Restate the material verbatim, every line included.

##### Task inputs #####

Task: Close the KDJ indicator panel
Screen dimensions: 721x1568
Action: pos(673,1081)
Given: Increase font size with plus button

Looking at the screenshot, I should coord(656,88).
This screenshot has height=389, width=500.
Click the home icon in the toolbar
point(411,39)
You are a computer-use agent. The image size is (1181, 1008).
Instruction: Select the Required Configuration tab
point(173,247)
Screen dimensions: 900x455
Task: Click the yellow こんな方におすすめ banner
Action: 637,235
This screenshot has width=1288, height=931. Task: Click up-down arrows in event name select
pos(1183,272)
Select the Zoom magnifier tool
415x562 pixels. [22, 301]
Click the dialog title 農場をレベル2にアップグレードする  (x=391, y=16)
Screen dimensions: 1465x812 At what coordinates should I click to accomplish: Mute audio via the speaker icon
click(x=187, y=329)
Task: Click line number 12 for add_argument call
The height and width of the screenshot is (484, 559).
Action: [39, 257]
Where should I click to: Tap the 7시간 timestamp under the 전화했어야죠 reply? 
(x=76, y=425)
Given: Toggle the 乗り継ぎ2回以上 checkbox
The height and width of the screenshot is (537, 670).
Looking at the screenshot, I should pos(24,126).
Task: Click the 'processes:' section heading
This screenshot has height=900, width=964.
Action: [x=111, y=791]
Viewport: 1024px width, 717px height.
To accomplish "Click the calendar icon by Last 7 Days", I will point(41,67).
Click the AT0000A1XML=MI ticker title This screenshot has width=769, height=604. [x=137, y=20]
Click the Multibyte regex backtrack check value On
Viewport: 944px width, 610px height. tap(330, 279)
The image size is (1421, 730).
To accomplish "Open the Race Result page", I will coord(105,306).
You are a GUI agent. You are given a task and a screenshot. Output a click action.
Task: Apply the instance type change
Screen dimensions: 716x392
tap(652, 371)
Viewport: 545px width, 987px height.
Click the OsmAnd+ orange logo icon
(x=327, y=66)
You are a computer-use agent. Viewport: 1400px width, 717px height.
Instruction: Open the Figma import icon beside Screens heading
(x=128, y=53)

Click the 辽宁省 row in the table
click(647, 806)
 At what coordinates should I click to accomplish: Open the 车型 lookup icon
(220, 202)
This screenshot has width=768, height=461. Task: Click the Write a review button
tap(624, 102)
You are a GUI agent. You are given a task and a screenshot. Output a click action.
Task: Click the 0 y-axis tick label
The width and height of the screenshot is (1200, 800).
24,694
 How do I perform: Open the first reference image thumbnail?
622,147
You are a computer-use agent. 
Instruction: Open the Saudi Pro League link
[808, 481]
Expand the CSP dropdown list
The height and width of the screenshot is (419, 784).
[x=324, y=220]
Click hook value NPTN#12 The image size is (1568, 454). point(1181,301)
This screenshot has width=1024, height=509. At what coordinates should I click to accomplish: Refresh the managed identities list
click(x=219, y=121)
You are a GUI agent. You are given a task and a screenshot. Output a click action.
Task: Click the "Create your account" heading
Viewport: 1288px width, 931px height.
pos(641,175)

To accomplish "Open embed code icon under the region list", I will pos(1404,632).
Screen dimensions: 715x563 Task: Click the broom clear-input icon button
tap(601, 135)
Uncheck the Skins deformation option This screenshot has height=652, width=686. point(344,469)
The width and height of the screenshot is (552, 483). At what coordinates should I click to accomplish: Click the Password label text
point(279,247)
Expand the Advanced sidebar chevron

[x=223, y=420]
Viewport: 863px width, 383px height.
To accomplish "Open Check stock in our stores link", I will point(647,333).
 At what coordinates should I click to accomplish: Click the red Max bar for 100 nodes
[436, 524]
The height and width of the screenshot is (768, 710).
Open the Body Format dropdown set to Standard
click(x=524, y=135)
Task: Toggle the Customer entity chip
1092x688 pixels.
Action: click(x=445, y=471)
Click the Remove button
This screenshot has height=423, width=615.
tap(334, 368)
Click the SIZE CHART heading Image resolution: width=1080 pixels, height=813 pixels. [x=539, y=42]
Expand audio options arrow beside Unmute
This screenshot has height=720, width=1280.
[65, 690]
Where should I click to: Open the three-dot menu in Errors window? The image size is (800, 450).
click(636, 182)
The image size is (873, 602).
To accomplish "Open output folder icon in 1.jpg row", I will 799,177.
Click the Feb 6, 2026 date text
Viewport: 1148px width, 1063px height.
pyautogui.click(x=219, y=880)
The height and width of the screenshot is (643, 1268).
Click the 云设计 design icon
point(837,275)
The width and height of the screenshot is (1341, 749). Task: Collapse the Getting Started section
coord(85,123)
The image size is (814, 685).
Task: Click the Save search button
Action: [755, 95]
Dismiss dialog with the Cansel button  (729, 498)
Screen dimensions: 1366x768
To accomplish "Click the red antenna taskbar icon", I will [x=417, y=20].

#####

#### [Answer to this exercise]
Task: Close the KDJ indicator panel
Screen dimensions: 721x1568
Action: pos(673,1081)
Given: Increase font size with plus button

Looking at the screenshot, I should coord(656,88).
This screenshot has height=389, width=500.
Click the home icon in the toolbar
point(411,39)
You are a computer-use agent. The image size is (1181, 1008).
Instruction: Select the Required Configuration tab
point(173,247)
Screen dimensions: 900x455
Task: Click the yellow こんな方におすすめ banner
Action: 637,235
This screenshot has width=1288, height=931. Task: Click up-down arrows in event name select
pos(1183,272)
Select the Zoom magnifier tool
415x562 pixels. [22, 301]
Click the dialog title 農場をレベル2にアップグレードする  (x=391, y=16)
Screen dimensions: 1465x812 At what coordinates should I click to accomplish: Mute audio via the speaker icon
click(x=187, y=329)
Task: Click line number 12 for add_argument call
The height and width of the screenshot is (484, 559).
Action: [39, 257]
Where should I click to: Tap the 7시간 timestamp under the 전화했어야죠 reply? 
(x=76, y=425)
Given: Toggle the 乗り継ぎ2回以上 checkbox
The height and width of the screenshot is (537, 670).
Looking at the screenshot, I should pos(24,126).
Task: Click the 'processes:' section heading
This screenshot has height=900, width=964.
Action: [x=111, y=791]
Viewport: 1024px width, 717px height.
To accomplish "Click the calendar icon by Last 7 Days", I will point(41,67).
Click the AT0000A1XML=MI ticker title This screenshot has width=769, height=604. [x=137, y=20]
Click the Multibyte regex backtrack check value On
Viewport: 944px width, 610px height. tap(330, 279)
The image size is (1421, 730).
To accomplish "Open the Race Result page", I will coord(105,306).
You are a GUI agent. You are given a task and a screenshot. Output a click action.
Task: Apply the instance type change
Screen dimensions: 716x392
tap(652, 371)
Viewport: 545px width, 987px height.
Click the OsmAnd+ orange logo icon
(x=327, y=66)
You are a computer-use agent. Viewport: 1400px width, 717px height.
Instruction: Open the Figma import icon beside Screens heading
(x=128, y=53)

Click the 辽宁省 row in the table
click(647, 806)
 At what coordinates should I click to accomplish: Open the 车型 lookup icon
(220, 202)
This screenshot has width=768, height=461. Task: Click the Write a review button
tap(624, 102)
You are a GUI agent. You are given a task and a screenshot. Output a click action.
Task: Click the 0 y-axis tick label
The width and height of the screenshot is (1200, 800).
24,694
 How do I perform: Open the first reference image thumbnail?
622,147
You are a computer-use agent. 
Instruction: Open the Saudi Pro League link
[808, 481]
Expand the CSP dropdown list
The height and width of the screenshot is (419, 784).
[x=324, y=220]
Click hook value NPTN#12 The image size is (1568, 454). point(1181,301)
This screenshot has width=1024, height=509. At what coordinates should I click to accomplish: Refresh the managed identities list
click(x=219, y=121)
You are a GUI agent. You are given a task and a screenshot. Output a click action.
Task: Click the "Create your account" heading
Viewport: 1288px width, 931px height.
pos(641,175)

To accomplish "Open embed code icon under the region list", I will pos(1404,632).
Screen dimensions: 715x563 Task: Click the broom clear-input icon button
tap(601, 135)
Uncheck the Skins deformation option This screenshot has height=652, width=686. point(344,469)
The width and height of the screenshot is (552, 483). At what coordinates should I click to accomplish: Click the Password label text
point(279,247)
Expand the Advanced sidebar chevron

[x=223, y=420]
Viewport: 863px width, 383px height.
To accomplish "Open Check stock in our stores link", I will point(647,333).
 At what coordinates should I click to accomplish: Click the red Max bar for 100 nodes
[436, 524]
The height and width of the screenshot is (768, 710).
Open the Body Format dropdown set to Standard
click(x=524, y=135)
Task: Toggle the Customer entity chip
1092x688 pixels.
Action: click(x=445, y=471)
Click the Remove button
This screenshot has height=423, width=615.
tap(334, 368)
Click the SIZE CHART heading Image resolution: width=1080 pixels, height=813 pixels. [x=539, y=42]
Expand audio options arrow beside Unmute
This screenshot has height=720, width=1280.
[65, 690]
Where should I click to: Open the three-dot menu in Errors window? The image size is (800, 450).
click(636, 182)
The image size is (873, 602).
To accomplish "Open output folder icon in 1.jpg row", I will 799,177.
Click the Feb 6, 2026 date text
Viewport: 1148px width, 1063px height.
pyautogui.click(x=219, y=880)
The height and width of the screenshot is (643, 1268).
Click the 云设计 design icon
point(837,275)
The width and height of the screenshot is (1341, 749). Task: Collapse the Getting Started section
coord(85,123)
The image size is (814, 685).
Task: Click the Save search button
Action: [755, 95]
Dismiss dialog with the Cansel button  (729, 498)
Screen dimensions: 1366x768
To accomplish "Click the red antenna taskbar icon", I will [x=417, y=20].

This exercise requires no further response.